■ **Set problem**
Print the data below word for word, beginning at the line that contains "1389x868 pixels." and stopping after the line that contains "(x=535, y=304)". Include both of those lines and nothing outside them.

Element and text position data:
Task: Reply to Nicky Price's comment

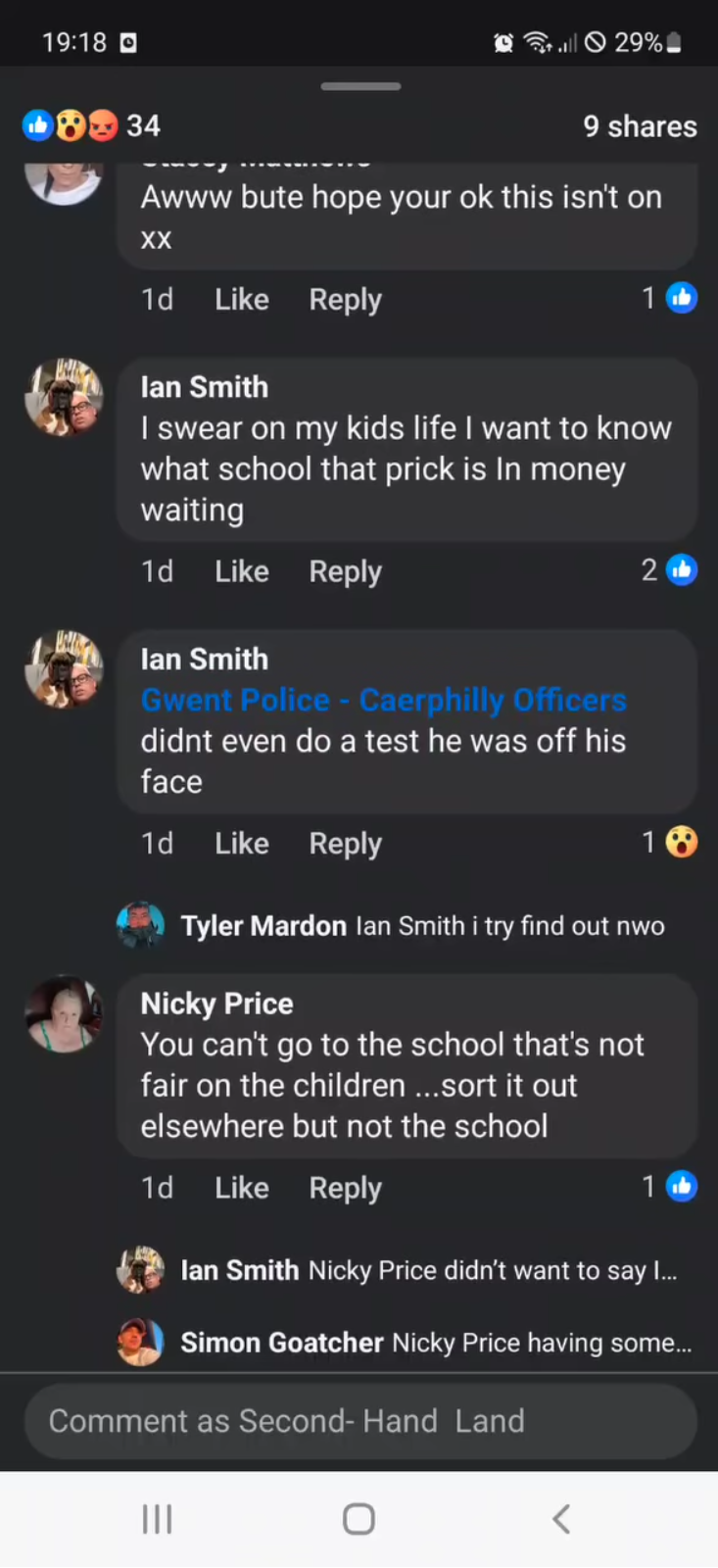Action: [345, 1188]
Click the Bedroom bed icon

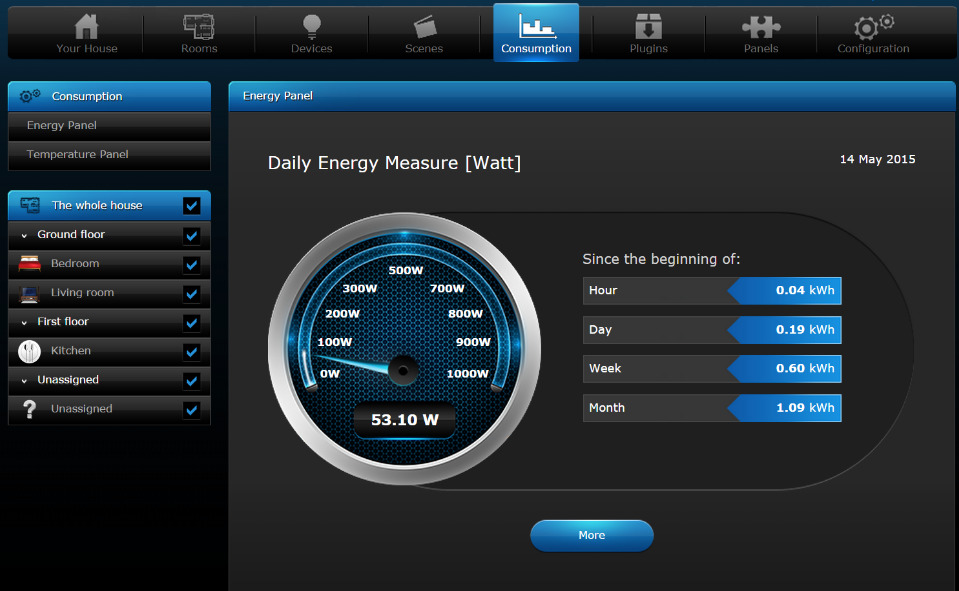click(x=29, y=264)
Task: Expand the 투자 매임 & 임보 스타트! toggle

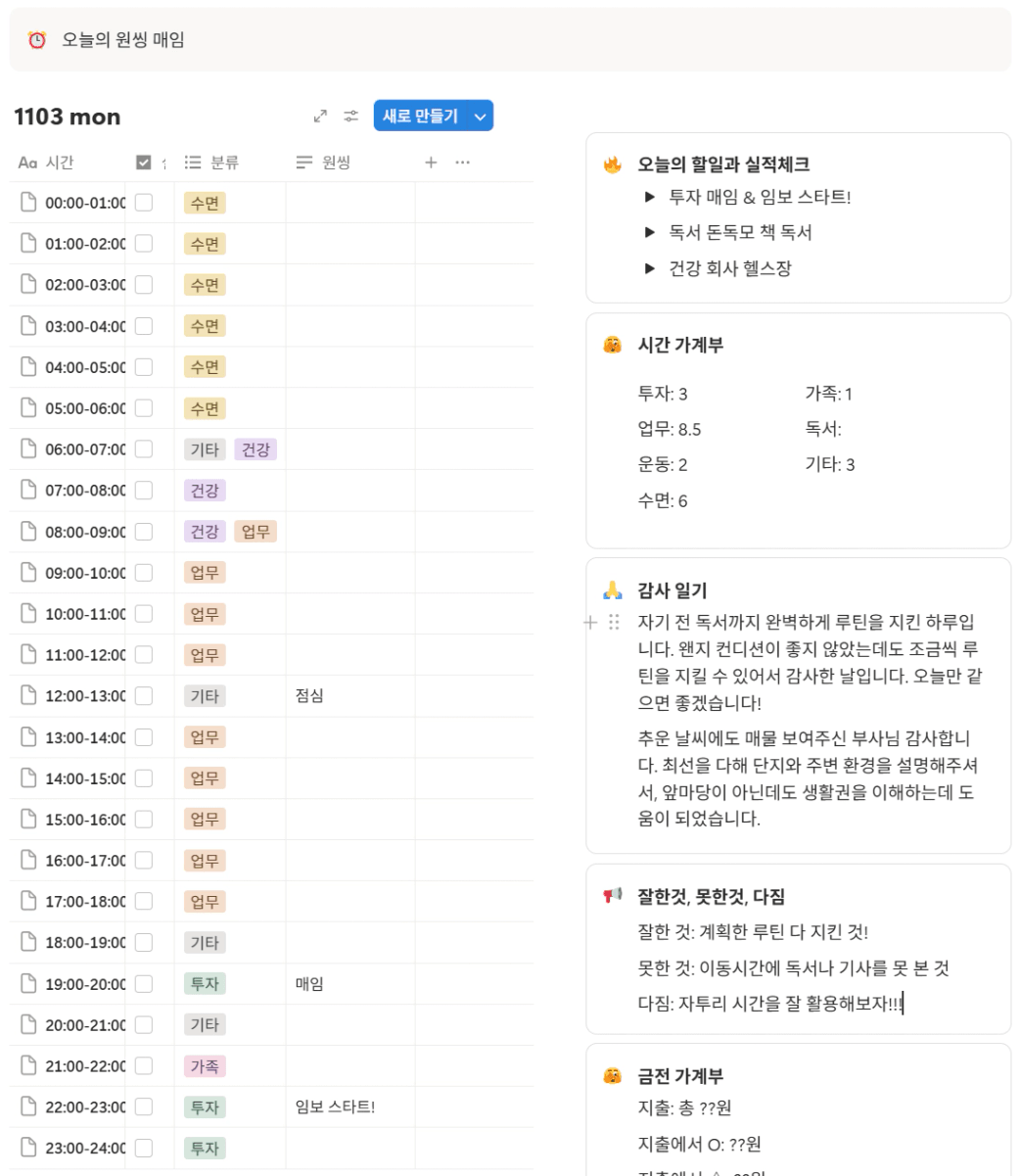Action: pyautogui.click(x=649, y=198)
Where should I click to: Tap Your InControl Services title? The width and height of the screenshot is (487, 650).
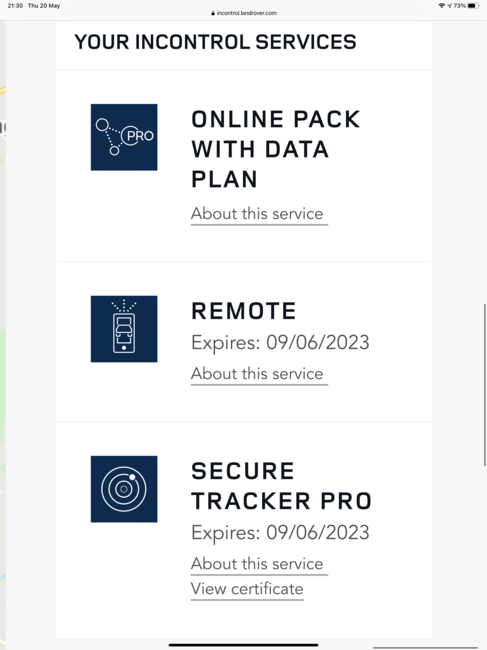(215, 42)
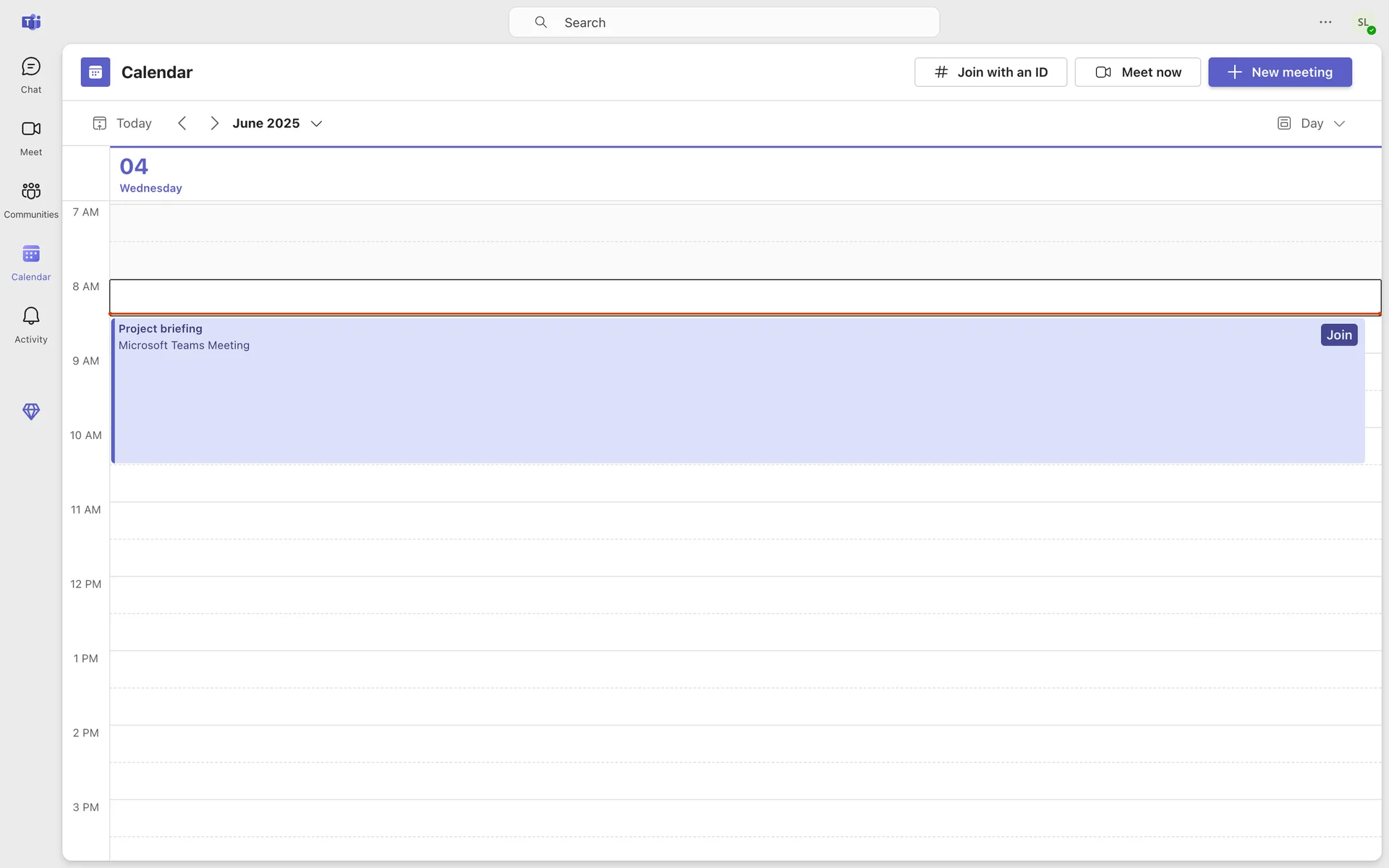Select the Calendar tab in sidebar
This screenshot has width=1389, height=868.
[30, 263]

---

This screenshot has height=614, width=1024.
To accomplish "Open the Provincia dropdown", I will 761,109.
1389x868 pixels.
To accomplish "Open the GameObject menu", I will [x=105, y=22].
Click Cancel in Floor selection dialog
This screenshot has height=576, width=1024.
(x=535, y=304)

■ **Result**
1389x868 pixels.
To accomplish "Open the GameObject menu", I will [x=105, y=22].
Click Cancel in Floor selection dialog
This screenshot has height=576, width=1024.
(x=535, y=304)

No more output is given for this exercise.